Educational Environment

The learning environment of Hastings Preschool is different from many other child care centres and preschools.

We aspire to the Reggio Emilia educational experience where children are active protagonists of their own personal growth and learning; children are encouraged to explore their environment and express themselves through multiple pathways and ‘all their languages’  Reggio Children (2001).

Our teaching and learning comes from the words of Loris Malaguzzi who believed that each child is endowed with ‘a hundred languages’ including words, movements, drawing, painting, building, sculpture, shadow play, music and much more. Malaguzzi believed children have many ways of thinking, of expressing, of understanding and encountering others that connects rather than separates the various meaningful experiences. That children are equipped from birth to make meaning of their world, to use one hundred languages to construct their own knowledge in many ways using many materials available and presented to them.

Our educational context starts from listening to each child to find their uniqueness, their unique identity, their community to see each child’s different way to learn through the one hundred languages.

Our environment, the educational context, the spaces and the planning ensures each child has a voice in the program and are always at their learning best. The teachers use many strategies to educate each individual child recognising the one hundred ways children learn. Infants and very young children are in an environment that invites sensory experience with stimulating perceptions to make connections that lead to cognitive discoveries.

Learning together, relationships are at the core of our practice. Our goal is to reinforce each child’s sense of identity, a sense of belonging, of being confident to have a say and to participate fully in activities and experiences. We invite each child and parent into this co-construction of their learning.

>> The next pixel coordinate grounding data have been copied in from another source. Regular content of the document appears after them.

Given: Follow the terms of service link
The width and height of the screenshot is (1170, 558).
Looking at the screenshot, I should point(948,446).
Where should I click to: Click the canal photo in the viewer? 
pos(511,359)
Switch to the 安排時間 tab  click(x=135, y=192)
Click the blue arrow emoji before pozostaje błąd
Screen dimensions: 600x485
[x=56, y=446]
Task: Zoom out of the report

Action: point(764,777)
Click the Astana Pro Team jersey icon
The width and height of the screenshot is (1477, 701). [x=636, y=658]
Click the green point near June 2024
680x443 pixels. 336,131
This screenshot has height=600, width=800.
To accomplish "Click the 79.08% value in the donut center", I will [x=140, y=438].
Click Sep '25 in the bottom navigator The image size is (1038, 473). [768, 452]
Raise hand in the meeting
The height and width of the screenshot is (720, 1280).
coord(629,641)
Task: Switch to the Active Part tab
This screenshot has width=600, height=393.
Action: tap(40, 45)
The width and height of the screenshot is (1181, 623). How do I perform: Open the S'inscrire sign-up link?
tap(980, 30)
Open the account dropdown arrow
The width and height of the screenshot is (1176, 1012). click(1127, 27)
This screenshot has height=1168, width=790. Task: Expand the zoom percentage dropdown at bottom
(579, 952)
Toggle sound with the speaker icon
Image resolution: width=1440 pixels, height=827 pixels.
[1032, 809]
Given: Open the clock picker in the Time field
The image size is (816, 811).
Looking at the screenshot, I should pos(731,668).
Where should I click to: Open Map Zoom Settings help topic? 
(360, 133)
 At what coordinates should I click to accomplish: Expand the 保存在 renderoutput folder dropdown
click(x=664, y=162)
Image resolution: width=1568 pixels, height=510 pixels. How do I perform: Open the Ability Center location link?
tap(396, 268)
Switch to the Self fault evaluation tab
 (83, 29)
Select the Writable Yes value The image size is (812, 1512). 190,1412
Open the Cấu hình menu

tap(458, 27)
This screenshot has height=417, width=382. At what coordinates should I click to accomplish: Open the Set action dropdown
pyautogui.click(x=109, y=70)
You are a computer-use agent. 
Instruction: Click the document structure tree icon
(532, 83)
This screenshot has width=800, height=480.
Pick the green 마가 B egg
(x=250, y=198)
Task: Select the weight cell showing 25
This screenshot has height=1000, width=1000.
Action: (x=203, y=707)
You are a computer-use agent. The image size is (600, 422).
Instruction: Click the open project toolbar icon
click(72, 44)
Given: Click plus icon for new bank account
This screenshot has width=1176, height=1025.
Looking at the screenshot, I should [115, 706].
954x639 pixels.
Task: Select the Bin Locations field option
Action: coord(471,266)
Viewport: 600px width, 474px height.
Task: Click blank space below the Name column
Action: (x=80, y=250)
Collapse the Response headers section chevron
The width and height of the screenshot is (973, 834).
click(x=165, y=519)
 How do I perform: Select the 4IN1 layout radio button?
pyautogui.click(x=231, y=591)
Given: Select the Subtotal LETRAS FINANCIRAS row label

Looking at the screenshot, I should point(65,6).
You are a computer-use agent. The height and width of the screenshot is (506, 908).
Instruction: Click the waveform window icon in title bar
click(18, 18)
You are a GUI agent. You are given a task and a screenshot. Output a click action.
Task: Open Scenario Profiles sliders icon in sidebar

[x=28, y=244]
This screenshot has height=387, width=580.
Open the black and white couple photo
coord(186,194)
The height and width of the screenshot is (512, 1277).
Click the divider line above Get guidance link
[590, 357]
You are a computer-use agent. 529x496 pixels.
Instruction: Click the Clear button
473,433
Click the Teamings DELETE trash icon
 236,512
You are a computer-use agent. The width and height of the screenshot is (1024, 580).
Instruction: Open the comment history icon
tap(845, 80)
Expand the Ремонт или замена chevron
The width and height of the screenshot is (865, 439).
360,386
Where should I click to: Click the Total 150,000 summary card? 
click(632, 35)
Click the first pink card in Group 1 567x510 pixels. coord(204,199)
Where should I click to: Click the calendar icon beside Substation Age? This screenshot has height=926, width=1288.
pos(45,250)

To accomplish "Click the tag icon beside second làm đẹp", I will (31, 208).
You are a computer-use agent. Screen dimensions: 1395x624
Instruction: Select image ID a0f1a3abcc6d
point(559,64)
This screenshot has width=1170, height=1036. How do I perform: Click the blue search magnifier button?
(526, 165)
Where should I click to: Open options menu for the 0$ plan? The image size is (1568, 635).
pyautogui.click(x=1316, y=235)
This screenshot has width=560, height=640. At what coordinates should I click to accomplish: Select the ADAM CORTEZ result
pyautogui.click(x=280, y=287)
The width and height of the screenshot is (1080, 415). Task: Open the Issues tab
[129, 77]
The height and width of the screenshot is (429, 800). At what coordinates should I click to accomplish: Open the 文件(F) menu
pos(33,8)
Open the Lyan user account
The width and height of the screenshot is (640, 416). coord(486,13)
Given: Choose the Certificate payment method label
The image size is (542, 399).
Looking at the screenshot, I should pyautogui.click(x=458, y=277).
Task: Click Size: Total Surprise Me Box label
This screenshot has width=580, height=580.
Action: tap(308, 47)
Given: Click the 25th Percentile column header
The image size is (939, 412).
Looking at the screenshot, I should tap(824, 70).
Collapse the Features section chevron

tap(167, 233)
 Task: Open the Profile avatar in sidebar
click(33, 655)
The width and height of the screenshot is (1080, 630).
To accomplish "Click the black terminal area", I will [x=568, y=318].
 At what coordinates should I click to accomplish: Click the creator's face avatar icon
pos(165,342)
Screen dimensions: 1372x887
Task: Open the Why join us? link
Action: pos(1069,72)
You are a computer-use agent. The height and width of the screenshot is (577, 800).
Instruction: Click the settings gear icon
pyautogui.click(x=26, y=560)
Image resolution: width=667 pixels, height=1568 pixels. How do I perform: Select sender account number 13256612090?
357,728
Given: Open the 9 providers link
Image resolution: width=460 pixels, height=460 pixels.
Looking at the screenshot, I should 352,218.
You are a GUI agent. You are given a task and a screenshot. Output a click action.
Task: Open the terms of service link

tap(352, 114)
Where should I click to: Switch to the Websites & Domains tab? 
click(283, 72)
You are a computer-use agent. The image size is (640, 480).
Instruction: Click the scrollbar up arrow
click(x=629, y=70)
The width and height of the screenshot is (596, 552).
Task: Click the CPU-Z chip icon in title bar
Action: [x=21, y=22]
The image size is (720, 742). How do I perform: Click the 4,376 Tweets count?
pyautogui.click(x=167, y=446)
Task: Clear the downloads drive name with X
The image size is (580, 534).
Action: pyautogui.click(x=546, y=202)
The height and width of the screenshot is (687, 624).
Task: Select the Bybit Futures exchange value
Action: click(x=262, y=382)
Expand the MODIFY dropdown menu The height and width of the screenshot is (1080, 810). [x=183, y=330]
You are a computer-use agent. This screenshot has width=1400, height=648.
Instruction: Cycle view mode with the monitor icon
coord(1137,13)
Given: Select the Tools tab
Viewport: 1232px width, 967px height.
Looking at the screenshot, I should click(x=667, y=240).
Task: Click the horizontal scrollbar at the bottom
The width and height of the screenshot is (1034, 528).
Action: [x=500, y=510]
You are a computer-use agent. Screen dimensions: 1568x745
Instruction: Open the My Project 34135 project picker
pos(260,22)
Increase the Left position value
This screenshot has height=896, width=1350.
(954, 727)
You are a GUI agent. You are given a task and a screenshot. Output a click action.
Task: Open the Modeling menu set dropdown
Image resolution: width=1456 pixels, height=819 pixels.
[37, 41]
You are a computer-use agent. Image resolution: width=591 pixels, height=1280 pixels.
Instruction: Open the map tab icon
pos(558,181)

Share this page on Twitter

We use a project approach to teaching and learning. These open ended studies of everyday topics emerge from the questions children raise. Teachers provide experiences through which children can discover the answers themselves through inquiry. This collective inquiry is intended to engage children in deep and exciting learning experiences.

Teachers collect pedagogical documentation for each child and the group to discuss what the children reveal about their competent and thoughtful views of the world, of their community. Documentation is displayed to raise questions about children’s thinking and thoughtful teaching strategies.  Teachers listen and document how the local Aboriginal community teach their culture and learn from this.

These documented traces of lived experiences are shared with teachers and families to become a tool for thinking and planning together.  A focus for families to see the many languages that their child and the group are using to gather information about their world.

This way we all become co-learners; focusing on children’s understanding of the world as we talk and interpret that understanding together.